Why we are considering the impact of generative AI on the early-years sector

We’re publishing rough-and-ready updates on our project exploring generative AI and our mission work. We want to work in the open to make it easy to see what we’re doing and share your ideas to improve our work, so ideas in this piece are still under development. At this early stage of exploration, we thought it might be interesting to explore what makes the early-years sector distinct from others when it comes to applying generative AI.

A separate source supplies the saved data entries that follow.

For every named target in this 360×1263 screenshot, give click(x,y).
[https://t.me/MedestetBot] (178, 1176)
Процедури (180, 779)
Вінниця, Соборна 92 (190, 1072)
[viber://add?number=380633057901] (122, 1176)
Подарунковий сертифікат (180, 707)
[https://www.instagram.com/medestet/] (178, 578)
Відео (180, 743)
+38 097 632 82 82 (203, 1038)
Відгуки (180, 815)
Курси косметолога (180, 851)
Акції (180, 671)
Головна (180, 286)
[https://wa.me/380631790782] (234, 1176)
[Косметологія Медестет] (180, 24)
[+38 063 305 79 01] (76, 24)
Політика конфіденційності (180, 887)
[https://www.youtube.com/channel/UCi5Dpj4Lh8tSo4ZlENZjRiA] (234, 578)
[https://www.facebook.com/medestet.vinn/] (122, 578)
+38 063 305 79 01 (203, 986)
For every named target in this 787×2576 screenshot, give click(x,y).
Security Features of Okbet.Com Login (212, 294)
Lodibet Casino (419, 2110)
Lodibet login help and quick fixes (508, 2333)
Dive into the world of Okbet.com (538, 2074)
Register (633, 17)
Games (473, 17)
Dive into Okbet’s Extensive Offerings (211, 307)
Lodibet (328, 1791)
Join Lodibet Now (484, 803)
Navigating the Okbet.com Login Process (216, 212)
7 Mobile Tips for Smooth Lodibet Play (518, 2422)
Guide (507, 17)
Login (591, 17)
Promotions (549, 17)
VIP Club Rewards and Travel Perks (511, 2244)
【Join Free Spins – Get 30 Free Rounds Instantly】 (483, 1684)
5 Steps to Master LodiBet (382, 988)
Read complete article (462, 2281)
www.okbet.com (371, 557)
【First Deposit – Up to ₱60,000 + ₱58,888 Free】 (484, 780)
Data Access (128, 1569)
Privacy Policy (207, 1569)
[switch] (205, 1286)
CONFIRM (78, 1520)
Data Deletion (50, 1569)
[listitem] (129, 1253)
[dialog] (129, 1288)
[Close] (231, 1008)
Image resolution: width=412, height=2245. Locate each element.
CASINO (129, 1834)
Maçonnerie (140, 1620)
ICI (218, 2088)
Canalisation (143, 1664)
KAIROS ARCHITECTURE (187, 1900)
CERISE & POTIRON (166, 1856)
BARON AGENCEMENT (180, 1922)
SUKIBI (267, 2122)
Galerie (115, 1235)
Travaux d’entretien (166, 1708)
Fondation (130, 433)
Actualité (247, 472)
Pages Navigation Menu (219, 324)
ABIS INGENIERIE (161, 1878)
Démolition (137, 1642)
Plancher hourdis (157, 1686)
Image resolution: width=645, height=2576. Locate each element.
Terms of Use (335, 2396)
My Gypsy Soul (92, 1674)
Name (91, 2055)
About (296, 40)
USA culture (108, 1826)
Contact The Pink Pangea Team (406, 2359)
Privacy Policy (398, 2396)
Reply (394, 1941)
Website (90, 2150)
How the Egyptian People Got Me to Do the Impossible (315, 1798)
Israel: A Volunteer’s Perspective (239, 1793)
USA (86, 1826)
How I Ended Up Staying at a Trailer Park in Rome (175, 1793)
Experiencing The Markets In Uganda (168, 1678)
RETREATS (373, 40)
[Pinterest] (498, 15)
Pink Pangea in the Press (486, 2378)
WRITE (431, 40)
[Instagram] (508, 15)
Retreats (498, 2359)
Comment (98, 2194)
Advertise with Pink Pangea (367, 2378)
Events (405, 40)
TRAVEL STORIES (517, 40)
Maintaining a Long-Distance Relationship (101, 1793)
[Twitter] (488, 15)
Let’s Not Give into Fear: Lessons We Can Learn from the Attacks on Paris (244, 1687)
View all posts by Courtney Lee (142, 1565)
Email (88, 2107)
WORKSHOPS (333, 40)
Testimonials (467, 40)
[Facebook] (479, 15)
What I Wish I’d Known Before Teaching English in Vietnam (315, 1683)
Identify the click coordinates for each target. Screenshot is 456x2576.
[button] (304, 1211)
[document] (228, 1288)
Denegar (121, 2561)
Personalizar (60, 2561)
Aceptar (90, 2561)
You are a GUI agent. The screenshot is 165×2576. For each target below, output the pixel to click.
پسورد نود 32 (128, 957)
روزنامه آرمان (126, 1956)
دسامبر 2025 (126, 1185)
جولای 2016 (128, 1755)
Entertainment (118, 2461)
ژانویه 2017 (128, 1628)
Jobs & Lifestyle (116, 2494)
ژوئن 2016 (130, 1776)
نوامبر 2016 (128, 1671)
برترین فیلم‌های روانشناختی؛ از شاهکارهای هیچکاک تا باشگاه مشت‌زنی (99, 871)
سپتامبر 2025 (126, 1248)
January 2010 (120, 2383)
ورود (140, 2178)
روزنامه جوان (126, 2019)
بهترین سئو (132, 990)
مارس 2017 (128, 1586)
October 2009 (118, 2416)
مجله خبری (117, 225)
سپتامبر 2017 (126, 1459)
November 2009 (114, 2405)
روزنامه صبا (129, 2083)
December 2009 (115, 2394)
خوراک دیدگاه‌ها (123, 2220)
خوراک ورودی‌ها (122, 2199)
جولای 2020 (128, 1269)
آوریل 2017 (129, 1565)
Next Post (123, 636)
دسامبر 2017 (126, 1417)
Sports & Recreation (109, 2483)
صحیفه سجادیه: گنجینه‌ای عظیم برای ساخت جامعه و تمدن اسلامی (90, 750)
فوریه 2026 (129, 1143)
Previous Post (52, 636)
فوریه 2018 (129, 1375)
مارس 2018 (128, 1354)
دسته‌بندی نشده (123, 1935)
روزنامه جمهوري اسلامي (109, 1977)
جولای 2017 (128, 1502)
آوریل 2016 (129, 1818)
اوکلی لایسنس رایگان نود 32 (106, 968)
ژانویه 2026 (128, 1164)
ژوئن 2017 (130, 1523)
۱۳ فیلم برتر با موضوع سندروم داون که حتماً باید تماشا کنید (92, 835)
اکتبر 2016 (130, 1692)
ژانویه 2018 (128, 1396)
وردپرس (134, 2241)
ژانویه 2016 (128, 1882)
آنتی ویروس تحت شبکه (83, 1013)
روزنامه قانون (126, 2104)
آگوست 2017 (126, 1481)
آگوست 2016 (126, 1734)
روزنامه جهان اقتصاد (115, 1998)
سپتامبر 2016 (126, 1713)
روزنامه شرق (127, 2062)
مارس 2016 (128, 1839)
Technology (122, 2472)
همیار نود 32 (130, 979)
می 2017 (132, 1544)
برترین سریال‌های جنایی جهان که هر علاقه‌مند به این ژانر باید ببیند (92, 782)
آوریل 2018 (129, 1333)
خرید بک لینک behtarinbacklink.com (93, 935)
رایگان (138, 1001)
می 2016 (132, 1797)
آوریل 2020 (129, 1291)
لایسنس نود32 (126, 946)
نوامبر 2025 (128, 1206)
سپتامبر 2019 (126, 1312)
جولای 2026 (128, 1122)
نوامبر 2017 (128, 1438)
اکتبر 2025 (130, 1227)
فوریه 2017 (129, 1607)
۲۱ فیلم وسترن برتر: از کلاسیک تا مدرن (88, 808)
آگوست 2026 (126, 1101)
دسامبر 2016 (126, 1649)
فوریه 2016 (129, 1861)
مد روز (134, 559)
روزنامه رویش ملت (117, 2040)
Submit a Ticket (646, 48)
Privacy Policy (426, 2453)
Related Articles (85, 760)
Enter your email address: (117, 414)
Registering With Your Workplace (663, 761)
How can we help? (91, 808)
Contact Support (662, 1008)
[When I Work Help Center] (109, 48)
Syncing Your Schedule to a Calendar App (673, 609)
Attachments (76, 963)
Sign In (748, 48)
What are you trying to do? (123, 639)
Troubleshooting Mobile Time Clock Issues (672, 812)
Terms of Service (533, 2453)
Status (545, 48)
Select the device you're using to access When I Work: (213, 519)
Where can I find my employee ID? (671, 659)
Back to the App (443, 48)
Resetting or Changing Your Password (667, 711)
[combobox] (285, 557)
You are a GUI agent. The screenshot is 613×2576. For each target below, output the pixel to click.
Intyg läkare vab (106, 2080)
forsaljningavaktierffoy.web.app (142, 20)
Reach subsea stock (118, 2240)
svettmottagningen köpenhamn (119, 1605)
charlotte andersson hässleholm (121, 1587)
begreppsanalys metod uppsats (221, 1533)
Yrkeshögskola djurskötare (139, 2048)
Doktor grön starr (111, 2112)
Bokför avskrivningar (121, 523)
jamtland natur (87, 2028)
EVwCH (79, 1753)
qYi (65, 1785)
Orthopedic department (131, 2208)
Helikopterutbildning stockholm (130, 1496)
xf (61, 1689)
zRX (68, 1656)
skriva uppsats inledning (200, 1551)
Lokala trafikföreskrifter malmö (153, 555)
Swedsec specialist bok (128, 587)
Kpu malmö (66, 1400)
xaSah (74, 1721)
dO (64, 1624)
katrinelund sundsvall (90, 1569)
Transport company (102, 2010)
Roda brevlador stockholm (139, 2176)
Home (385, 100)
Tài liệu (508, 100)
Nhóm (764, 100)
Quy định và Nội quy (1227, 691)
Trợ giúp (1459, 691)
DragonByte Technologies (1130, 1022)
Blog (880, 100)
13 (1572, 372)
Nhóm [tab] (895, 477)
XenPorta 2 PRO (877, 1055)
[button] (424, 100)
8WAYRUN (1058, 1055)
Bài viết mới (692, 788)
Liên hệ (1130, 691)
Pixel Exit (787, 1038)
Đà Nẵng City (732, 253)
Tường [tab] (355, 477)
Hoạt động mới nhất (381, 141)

In exploring the potential impacts of AI, we have decided first to focus on one of Nesta’s three missions. Over the last few weeks we’ve been speaking to colleagues in Nesta’s fairer start team and experts in the early-years sector to understand how generative AI might support their work to improve outcomes and reduce inequality in the first years of children’s lives. Of Nesta’s three missions, we felt it held the most potential for impact, particularly in generating new content to use with children, analysing written information and acting as an easily accessible source of advice.

Our interviews with colleagues and experts so far are surfacing lots of opportunities (which we’ll write more about soon).

How is the early-years sector different from others?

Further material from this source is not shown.